# About this exercise
Nothing in the records may change when you print them out again.

# Supplied information
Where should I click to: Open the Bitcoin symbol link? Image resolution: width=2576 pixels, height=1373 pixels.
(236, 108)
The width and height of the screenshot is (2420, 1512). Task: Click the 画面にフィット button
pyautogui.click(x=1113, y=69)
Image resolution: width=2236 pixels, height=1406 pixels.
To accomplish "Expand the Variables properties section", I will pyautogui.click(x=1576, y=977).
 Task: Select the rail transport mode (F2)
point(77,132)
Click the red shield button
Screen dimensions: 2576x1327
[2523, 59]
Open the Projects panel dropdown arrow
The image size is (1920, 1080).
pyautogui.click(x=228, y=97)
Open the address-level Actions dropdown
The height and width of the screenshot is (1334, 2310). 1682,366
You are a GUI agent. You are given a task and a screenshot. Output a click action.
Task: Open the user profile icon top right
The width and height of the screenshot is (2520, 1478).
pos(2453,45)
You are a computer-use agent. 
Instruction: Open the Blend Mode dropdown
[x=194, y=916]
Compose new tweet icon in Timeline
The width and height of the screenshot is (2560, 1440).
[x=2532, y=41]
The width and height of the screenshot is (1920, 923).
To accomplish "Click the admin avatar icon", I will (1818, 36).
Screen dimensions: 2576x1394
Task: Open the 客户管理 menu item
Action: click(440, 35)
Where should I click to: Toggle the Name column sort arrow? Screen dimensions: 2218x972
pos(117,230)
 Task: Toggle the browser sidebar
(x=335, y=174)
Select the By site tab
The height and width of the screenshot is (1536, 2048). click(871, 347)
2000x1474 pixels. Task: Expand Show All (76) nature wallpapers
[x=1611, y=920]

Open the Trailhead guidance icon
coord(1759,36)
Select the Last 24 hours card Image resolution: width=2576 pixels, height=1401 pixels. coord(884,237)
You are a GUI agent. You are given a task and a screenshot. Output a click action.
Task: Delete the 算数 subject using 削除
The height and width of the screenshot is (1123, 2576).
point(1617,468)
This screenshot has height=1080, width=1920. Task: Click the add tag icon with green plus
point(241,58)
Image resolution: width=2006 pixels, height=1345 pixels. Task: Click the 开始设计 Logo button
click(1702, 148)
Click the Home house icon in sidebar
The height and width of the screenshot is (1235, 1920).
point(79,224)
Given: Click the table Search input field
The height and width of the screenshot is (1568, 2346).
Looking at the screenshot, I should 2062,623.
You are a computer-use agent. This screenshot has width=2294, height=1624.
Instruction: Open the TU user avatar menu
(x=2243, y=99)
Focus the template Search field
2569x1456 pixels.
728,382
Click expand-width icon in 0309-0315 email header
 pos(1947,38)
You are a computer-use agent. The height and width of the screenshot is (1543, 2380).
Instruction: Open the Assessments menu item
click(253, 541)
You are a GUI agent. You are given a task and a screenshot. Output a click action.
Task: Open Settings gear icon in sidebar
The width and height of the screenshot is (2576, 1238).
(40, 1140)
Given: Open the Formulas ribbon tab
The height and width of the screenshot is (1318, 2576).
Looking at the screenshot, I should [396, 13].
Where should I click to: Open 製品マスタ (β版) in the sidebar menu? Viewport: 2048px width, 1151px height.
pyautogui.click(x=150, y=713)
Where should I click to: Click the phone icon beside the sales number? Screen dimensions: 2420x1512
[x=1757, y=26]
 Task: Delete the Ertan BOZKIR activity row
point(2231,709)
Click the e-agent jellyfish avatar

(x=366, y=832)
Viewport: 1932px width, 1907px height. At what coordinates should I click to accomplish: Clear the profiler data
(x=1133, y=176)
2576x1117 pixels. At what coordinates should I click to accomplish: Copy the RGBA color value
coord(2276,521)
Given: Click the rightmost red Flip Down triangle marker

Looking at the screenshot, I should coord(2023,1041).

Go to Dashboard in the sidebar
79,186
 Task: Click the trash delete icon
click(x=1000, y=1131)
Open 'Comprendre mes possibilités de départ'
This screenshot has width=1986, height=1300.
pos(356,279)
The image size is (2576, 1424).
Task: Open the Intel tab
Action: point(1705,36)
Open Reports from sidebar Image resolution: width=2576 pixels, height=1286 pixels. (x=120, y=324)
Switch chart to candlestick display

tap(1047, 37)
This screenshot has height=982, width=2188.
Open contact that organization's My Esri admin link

# Answer to this problem
Where should I click to: Open the Bitcoin symbol link? Image resolution: width=2576 pixels, height=1373 pixels.
(236, 108)
The width and height of the screenshot is (2420, 1512). Task: Click the 画面にフィット button
pyautogui.click(x=1113, y=69)
Image resolution: width=2236 pixels, height=1406 pixels.
To accomplish "Expand the Variables properties section", I will pyautogui.click(x=1576, y=977).
 Task: Select the rail transport mode (F2)
point(77,132)
Click the red shield button
Screen dimensions: 2576x1327
[2523, 59]
Open the Projects panel dropdown arrow
The image size is (1920, 1080).
pyautogui.click(x=228, y=97)
Open the address-level Actions dropdown
The height and width of the screenshot is (1334, 2310). 1682,366
You are a GUI agent. You are given a task and a screenshot. Output a click action.
Task: Open the user profile icon top right
The width and height of the screenshot is (2520, 1478).
pos(2453,45)
You are a computer-use agent. 
Instruction: Open the Blend Mode dropdown
[x=194, y=916]
Compose new tweet icon in Timeline
The width and height of the screenshot is (2560, 1440).
[x=2532, y=41]
The width and height of the screenshot is (1920, 923).
To accomplish "Click the admin avatar icon", I will (1818, 36).
Screen dimensions: 2576x1394
Task: Open the 客户管理 menu item
Action: click(440, 35)
Where should I click to: Toggle the Name column sort arrow? Screen dimensions: 2218x972
pos(117,230)
 Task: Toggle the browser sidebar
(x=335, y=174)
Select the By site tab
The height and width of the screenshot is (1536, 2048). click(871, 347)
2000x1474 pixels. Task: Expand Show All (76) nature wallpapers
[x=1611, y=920]

Open the Trailhead guidance icon
coord(1759,36)
Select the Last 24 hours card Image resolution: width=2576 pixels, height=1401 pixels. coord(884,237)
You are a GUI agent. You are given a task and a screenshot. Output a click action.
Task: Delete the 算数 subject using 削除
The height and width of the screenshot is (1123, 2576).
point(1617,468)
This screenshot has height=1080, width=1920. Task: Click the add tag icon with green plus
point(241,58)
Image resolution: width=2006 pixels, height=1345 pixels. Task: Click the 开始设计 Logo button
click(1702, 148)
Click the Home house icon in sidebar
The height and width of the screenshot is (1235, 1920).
point(79,224)
Given: Click the table Search input field
The height and width of the screenshot is (1568, 2346).
Looking at the screenshot, I should 2062,623.
You are a computer-use agent. This screenshot has width=2294, height=1624.
Instruction: Open the TU user avatar menu
(x=2243, y=99)
Focus the template Search field
2569x1456 pixels.
728,382
Click expand-width icon in 0309-0315 email header
 pos(1947,38)
You are a computer-use agent. The height and width of the screenshot is (1543, 2380).
Instruction: Open the Assessments menu item
click(253, 541)
You are a GUI agent. You are given a task and a screenshot. Output a click action.
Task: Open Settings gear icon in sidebar
The width and height of the screenshot is (2576, 1238).
(40, 1140)
Given: Open the Formulas ribbon tab
The height and width of the screenshot is (1318, 2576).
Looking at the screenshot, I should [396, 13].
Where should I click to: Open 製品マスタ (β版) in the sidebar menu? Viewport: 2048px width, 1151px height.
pyautogui.click(x=150, y=713)
Where should I click to: Click the phone icon beside the sales number? Screen dimensions: 2420x1512
[x=1757, y=26]
 Task: Delete the Ertan BOZKIR activity row
point(2231,709)
Click the e-agent jellyfish avatar

(x=366, y=832)
Viewport: 1932px width, 1907px height. At what coordinates should I click to accomplish: Clear the profiler data
(x=1133, y=176)
2576x1117 pixels. At what coordinates should I click to accomplish: Copy the RGBA color value
coord(2276,521)
Given: Click the rightmost red Flip Down triangle marker

Looking at the screenshot, I should coord(2023,1041).

Go to Dashboard in the sidebar
79,186
 Task: Click the trash delete icon
click(x=1000, y=1131)
Open 'Comprendre mes possibilités de départ'
This screenshot has width=1986, height=1300.
pos(356,279)
The image size is (2576, 1424).
Task: Open the Intel tab
Action: point(1705,36)
Open Reports from sidebar Image resolution: width=2576 pixels, height=1286 pixels. (x=120, y=324)
Switch chart to candlestick display

tap(1047, 37)
This screenshot has height=982, width=2188.
Open contact that organization's My Esri admin link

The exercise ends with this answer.